2.3. Experimental Scope

The next step after the environmental exposure testing was to test the samples for their load bearing and compression strength, as shown in Figure 1a. The samples’ strength was tested according to and adhering to ASTM C109 for the compression strength of cementitious materials [36]. The test was conducted by putting the samples under a compression machine, seen in Figure 2, where they were put under compression force from two plates stimulating how they will be compressed in the fracture. The universal testing machine used to test the samples was initially calibrated through two steps. First, the device was calibrated based on the size of the samples and their dimensions. Secondly, since the device had no set-in function for geopolymer cement, a new function was added that could be used to measure the compressive strength of geopolymer cement. This was done manually through the testing of multiple samples and through data obtained from the literature. The results were consistent with those found in the literature after testing, and therefore this function was used across all the experiments. The loading rate speed was 0.3 KN/s, and the plate material was stainless steel, as shown in Figure 2. The cubical samples were made to assess a direct compression strength evaluation. Each mix design had five samples and they were cured at room temperature and pressure. Also, two spherical samples of each mix design were compressed after being exposed to different environmental conditions. Every data point presented was an algorithmic average of three samples tested; however, in order to obtain a concise data representation, the average value was plotted.

3. Results

3.1. Cubical Samples

By viewing the overall results of the cubical samples, shown in Figure 3a, it is evident that B20W25 withstands the highest compressive force. The compressive strength of the highest performing cubical sample is sample 2 (teal colored bar) of the B20W25 cubes, which are 5 × 5 cm cross-section samples. B20W25 sample 2 withstood 20.36 KN, as indicated in Figure 3a, which is calculated to be 8144 KPa (KN/m²) or 1181.19 psi compression strength. The B20W25 samples exhibited overall higher strength than the other two mix designs. The B22W25 samples had the lowest strength, followed by the B25W25 samples, namely, between 150 and 700 psi. The B22W25 samples crumbled into chunks, as shown in the third picture in Figure 3b, while the B20W25 samples were compressed before failing, as shown in the first two pictures in Figure 3b. This indicates that the binding strength in the B20W25 samples was higher than that in all other samples.

3.2. Spherical Samples

Although one B25W25 sample provided the highest compressive force during air curing, it failed in DI water curing, indicating inconsistency. The B20W25 samples consistently provided the highest results on average, as shown in Figure 4a. The B22W25 samples exhibited higher compression force/strength as they became more compressed under pressure, becoming more concise, as shown in Figure 4b. The B25W25 samples failed in the compression test when pressurized to 900 psi. The B20W25 samples provided average results. In the high-temperature test, even though all the samples deteriorated, the B20W25 samples provided the highest force throughout, with results not differing much from the control samples, as indicated in Figure 4c.
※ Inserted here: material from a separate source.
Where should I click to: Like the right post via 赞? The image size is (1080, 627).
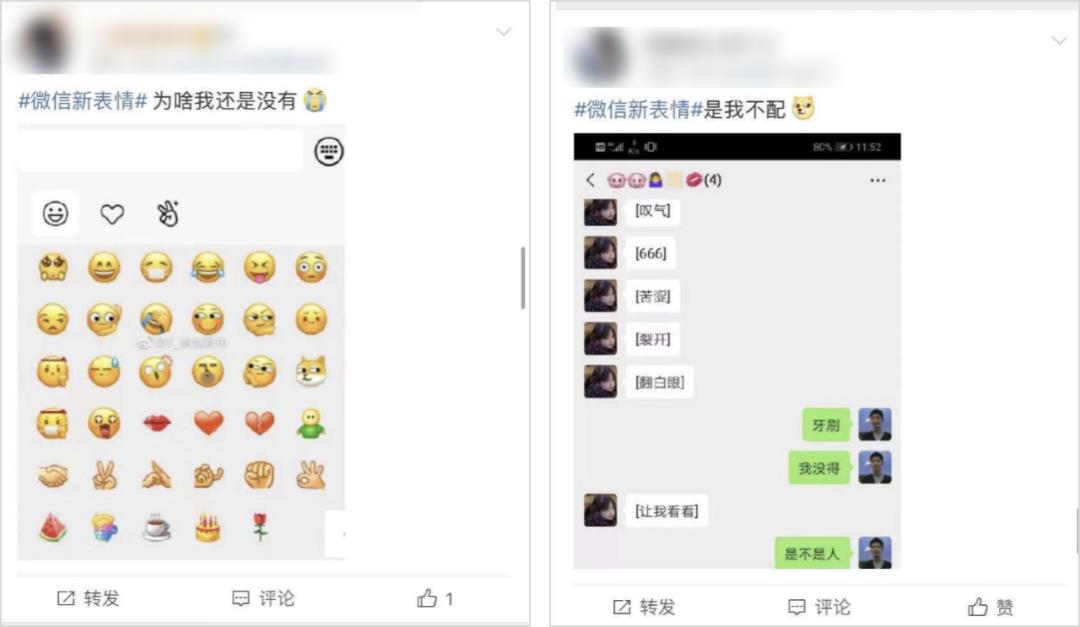tap(990, 607)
The acidic environments, shown in Figure 5a, had a minor effect on the samples’ strength. On average, the samples had similar compression force values, with the B25W25 samples showing the lowest strength. For the B20W25 samples, the 5% concentration made them weaker than the 15% concentration. Alkalinity did not significantly change the strength of B20W25 samples, but it did affect the other mix design samples, as indicated in Figure 5b. Many samples did not survive the 15% concentration, but their performance was lower than the controlled compression force. The saline environment did not significantly affect the compression force of the B20W25 samples, but it did affect the other mix design samples, as showcased in Figure 5c.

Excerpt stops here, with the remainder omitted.